> **YOUR TASK**: Copy the listing lines from the one containing "This screenshot has height=1048, width=1863." through the one containing "center [309, 522].", both included, reproducing them exactly.

> **TASK DATA**:
- - - -

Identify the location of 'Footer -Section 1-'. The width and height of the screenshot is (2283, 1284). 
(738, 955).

- - - -

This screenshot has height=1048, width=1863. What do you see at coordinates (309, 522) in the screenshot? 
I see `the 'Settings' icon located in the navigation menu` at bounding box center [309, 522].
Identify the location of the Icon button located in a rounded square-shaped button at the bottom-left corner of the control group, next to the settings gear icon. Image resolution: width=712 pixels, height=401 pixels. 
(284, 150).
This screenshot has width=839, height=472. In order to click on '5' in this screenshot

- - - -

> **EXERCISE RESPONSE**:
This screenshot has height=1048, width=1863. What do you see at coordinates (309, 522) in the screenshot? 
I see `the 'Settings' icon located in the navigation menu` at bounding box center [309, 522].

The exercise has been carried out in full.